Directive: Please present every line of the rows below as a numbered list, skipping any blank lines and leaving the pictures out.

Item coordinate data
━━━

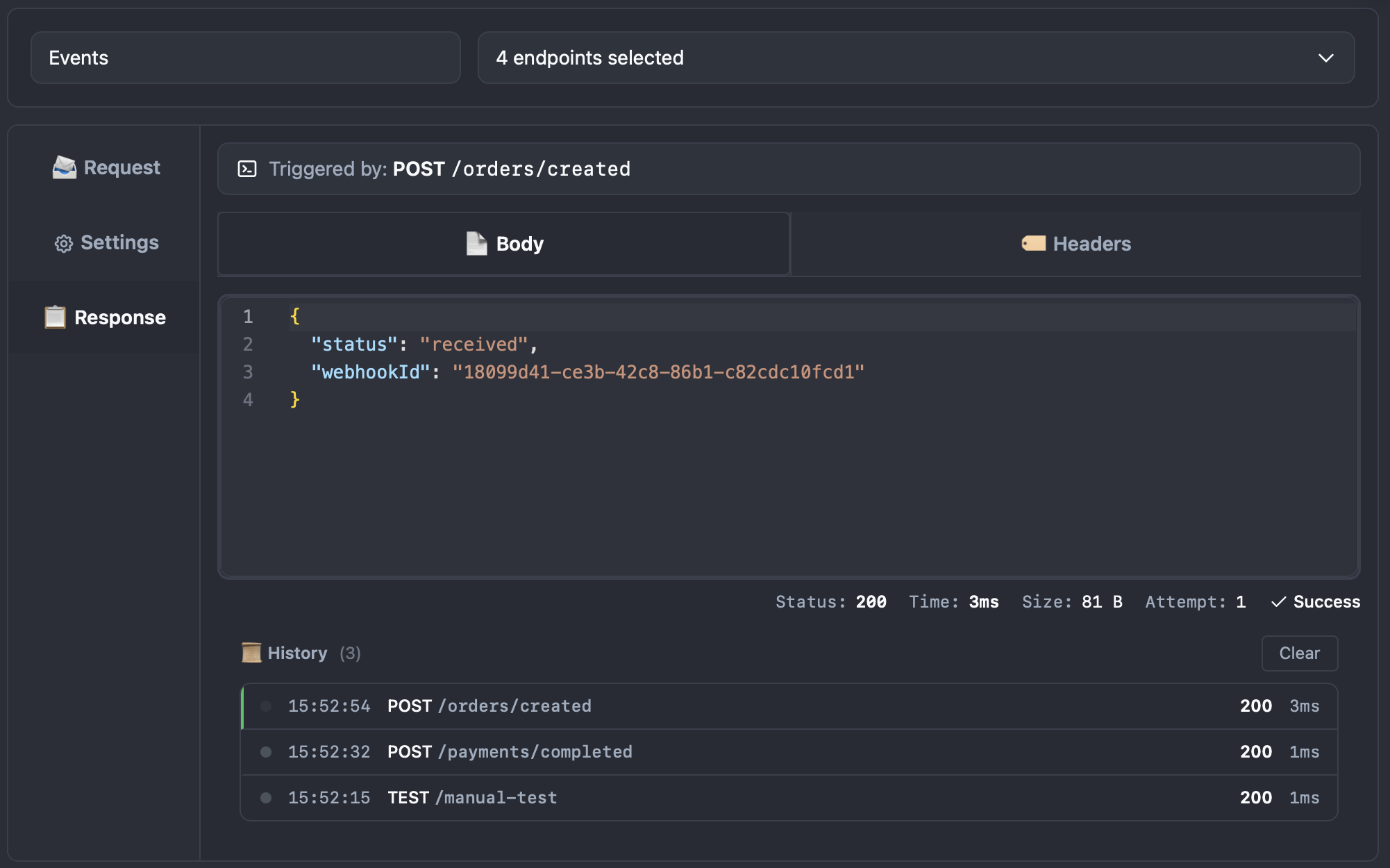Click the Headers label tag icon
This screenshot has height=868, width=1390.
coord(1033,244)
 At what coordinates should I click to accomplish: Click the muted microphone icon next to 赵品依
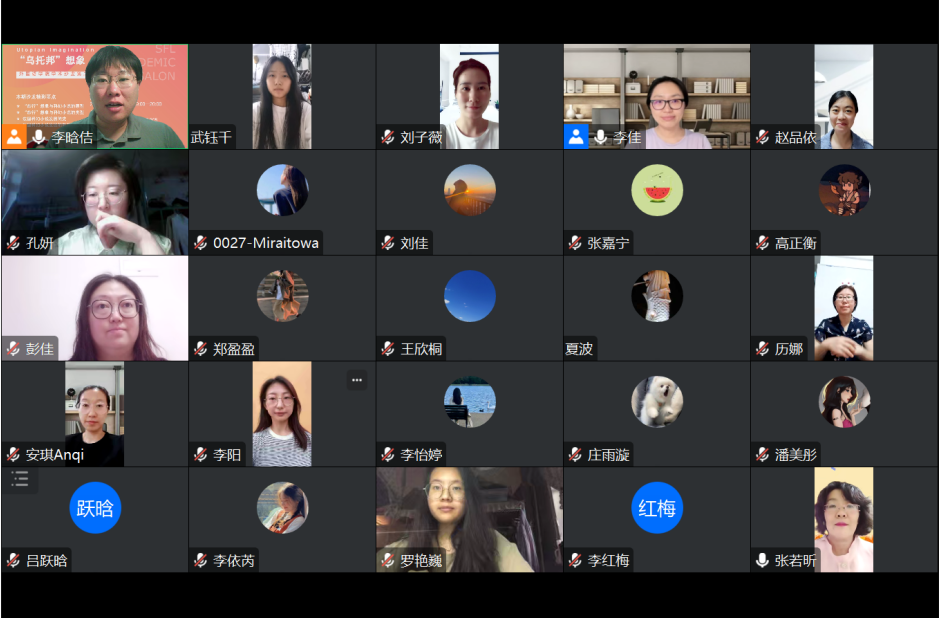click(x=762, y=137)
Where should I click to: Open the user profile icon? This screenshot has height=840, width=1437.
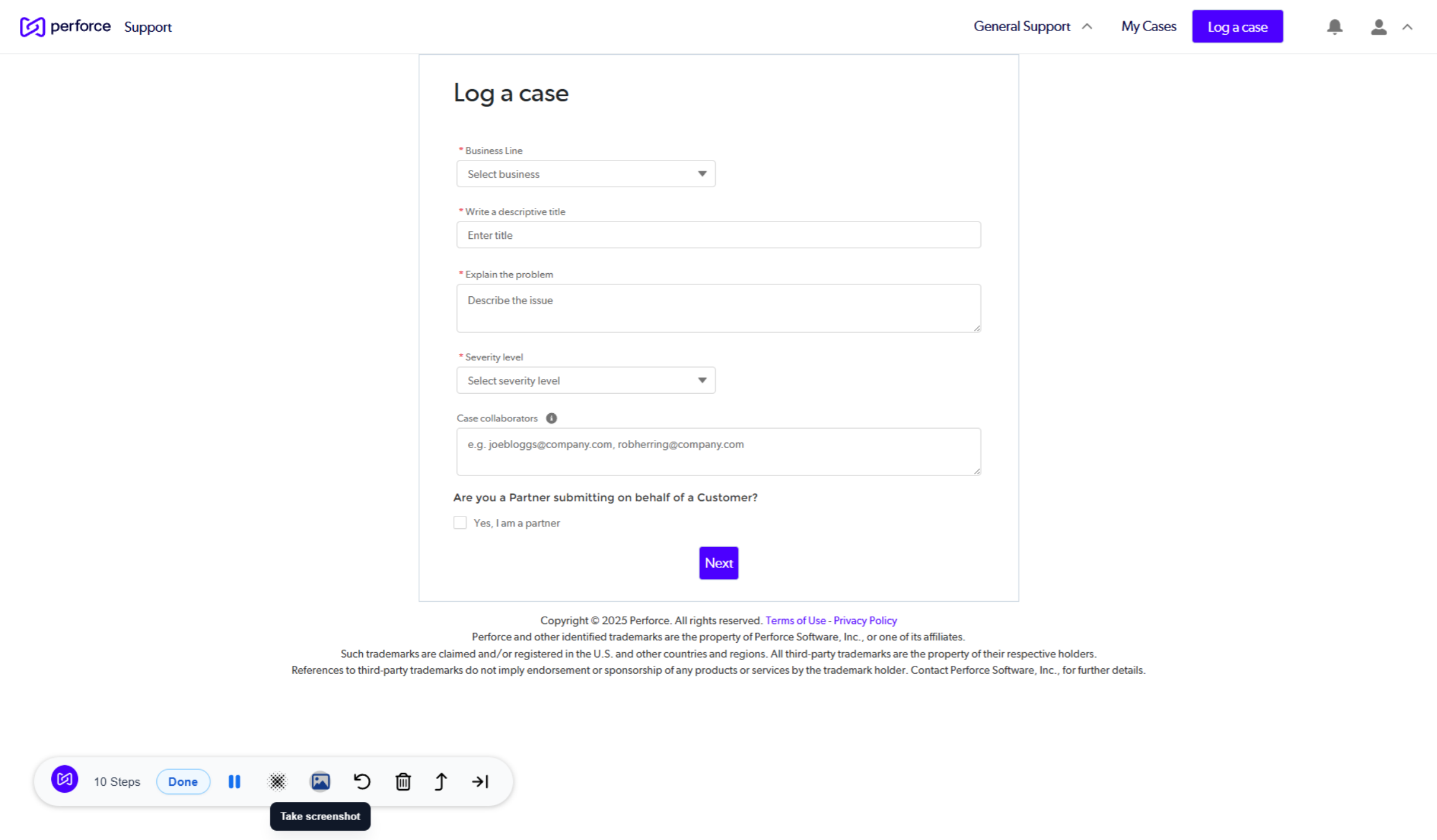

━━━

Task result:
1. Click the Headers label tag icon
2. This screenshot has height=868, width=1390.
3. coord(1033,244)
4.  At what coordinates should I click to accomplish: Click the muted microphone icon next to 赵品依
5. click(x=762, y=137)
6. Where should I click to: Open the user profile icon? This screenshot has height=840, width=1437.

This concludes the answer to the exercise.